Salii. Tornammo sulla strada. Persino a quell’ora c’era un po’ di traffico. Doveva trattarsi di gente dell’Ohio in cerca della nave da crociera. Qualcuno finiva per sbaglio al cancello e veniva rimandato indietro dalle guardie. La detective si fece largo tra le auto con la sua grossa Chevrolet: gli automobilisti del Midwest non avevano chance contro una cubana di Miami coperta da una buona mutua, a bordo di un’auto di cui non le fregava niente. Tra un coro di clacson e qualche protesta sommessa, raggiungemmo il cancello.

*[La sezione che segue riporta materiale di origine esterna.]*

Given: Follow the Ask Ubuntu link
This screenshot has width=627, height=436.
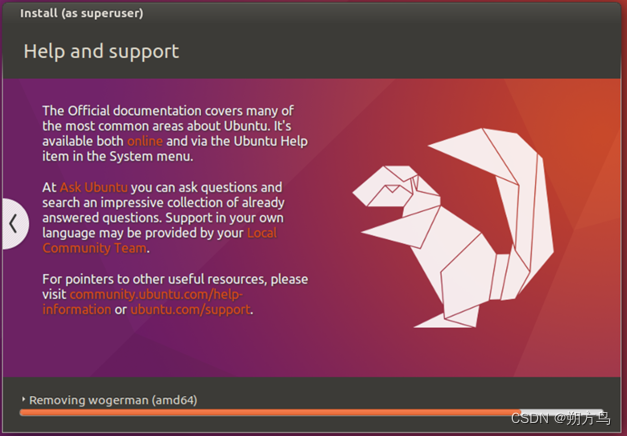Looking at the screenshot, I should click(x=94, y=187).
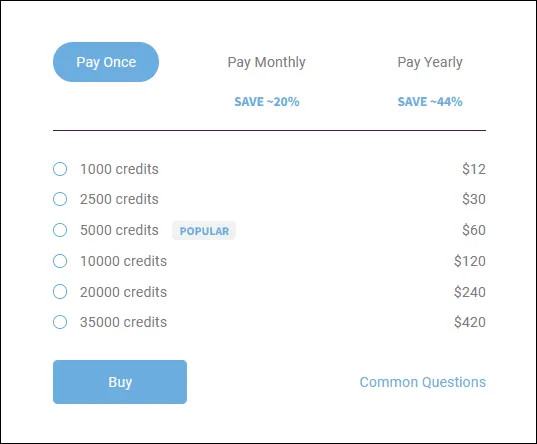Click the $12 price text
537x444 pixels.
click(x=474, y=169)
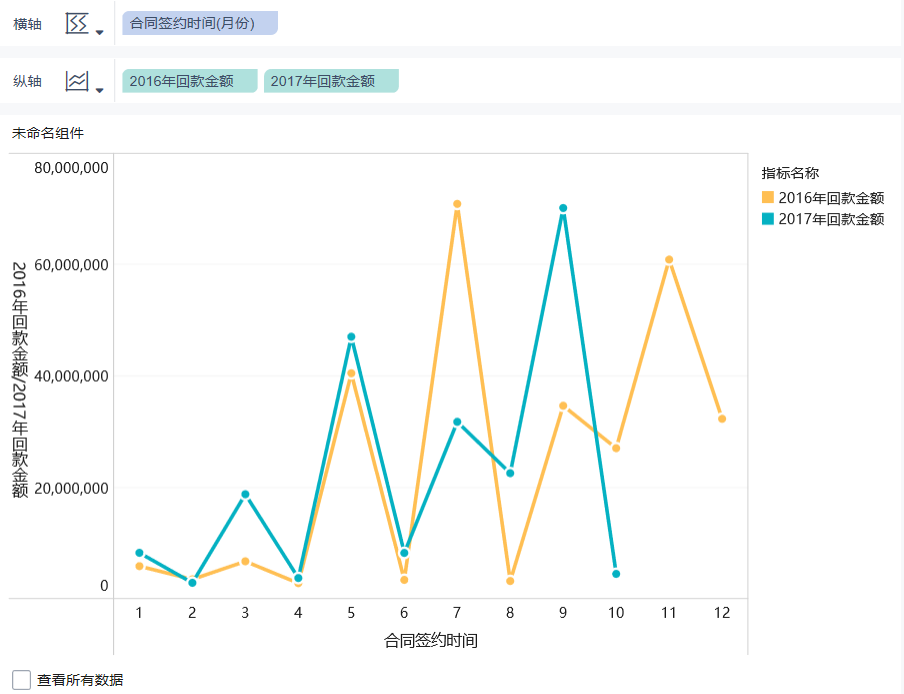Toggle 2016年回款金额 series via legend label

tap(831, 198)
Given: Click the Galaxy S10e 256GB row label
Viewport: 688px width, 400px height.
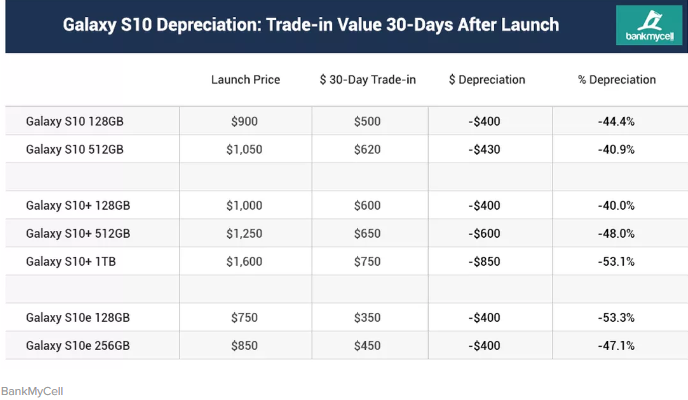Looking at the screenshot, I should point(78,346).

La guardia, un nero magro e muscoloso, spuntò dal gabbiotto. «Signora, non può…»
Lei esibì il distintivo. «Polizia. Apri il cancello.» Lo disse con tale autorità che fui sul punto di saltare giù e aprirglielo io.
La guardia si irrigidì, inspirò dalla bocca e guardò verso il gabbiotto. «Che cosa vuole…»
«Apri quel cazzo di cancello», insistette lei, sventolando il distintivo.
La guardia si sciolse. «Posso vedere il distintivo?»
Lei lo teneva svogliatamente in mano, costringendolo a fare un passo avanti per guardarlo da vicino.
«Ah», fece lui. «Può dirmi qual è il problema?»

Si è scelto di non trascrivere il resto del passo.